Bertinotti: la maggioranza governi con le sue forze
Il presidente della Camera: in futuro usare meno i decreti Accordo
con i dissidenti: non vogliamo che l’esecutivo muoia
ROMA - «Fa bene alla democrazia un rispetto sostanziale del mandato
degli elettori. La maggioranza deve provare a governare per l’intero quinquennio
con le sue forze». E’ il no di Fausto Bertinotti ad ogni tentativo
di «erosione», da una parte e dell’altra, degli schieramenti
parlamentari emersi dal voto di aprile. Il presidente della Camera non
ha dubbi: la maggioranza non si cambia, non si allarga, deve piuttosto
governare mostrandosi unita con le forze che ha ricevuto dalle urne. Per
raggiungere l’unità la coalizione ha però anche il bisogno
di ricorrere alla fiducia: lo farà sul decreto per il rifinanziamento
delle missioni militari all’estero, e tutti i dissidenti del Senato hanno
annunciato che la voteranno. Anche sul tema della fiducia era intervenuto
ieri Fausto Bertinotti: «Se fossi premier troverei comprensibile
il ricorso alla fiducia. Guarderei a questa prospettiva con molto interesse,
essendo una delle modalità attraverso cui verificare lo stato della
propria maggioranza». Bertinotti si augura che da settembre vi possa
essere un confronto «più disteso» fra governo e Parlamento,
con un minor ricorso ai decreti e alla fiducia. «Però in questa
situazione - ha concluso - mi sembra comprensibile».

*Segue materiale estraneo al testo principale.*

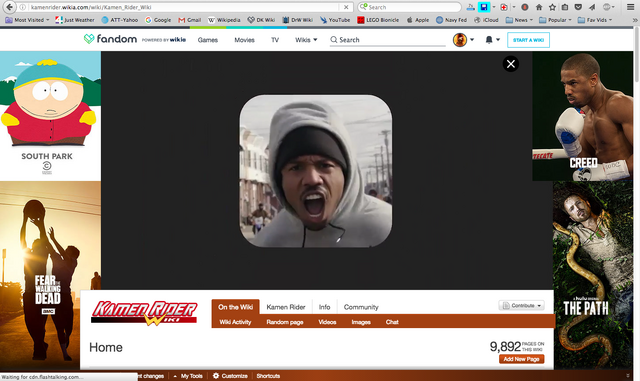Open the Creed movie ad thumbnail
Screen dimensions: 640x381
pyautogui.click(x=582, y=116)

Dopo un tira e molla di più di un mese il ministro per i Rapporti
con il Parlamento, Vannino Chiti, ieri mattina ha convinto i ribelli. Sarà
un voto di fiducia doppio, ha annunciato Chiti: «Lo strumento per
permettere di esprimere una diversità ma anche lo spirito di coalizione
è mettere la fiducia su alcuni aspetti del provvedimento. Si voterà
sull’articolo due e sul complesso del provvedimento». Il governo
non si opporrà agli ordini del giorno che presenteranno i dissidenti.
Ad annunciare l’accordo è stato il senatore del Prc Claudio
Grassi: «Il nostro dissenso permane - ha detto - ma voteremo la fiducia
perché non abbiamo mai detto di voler far cadere il governo, visto
che il nostro dissenso era solo sul provvedimento».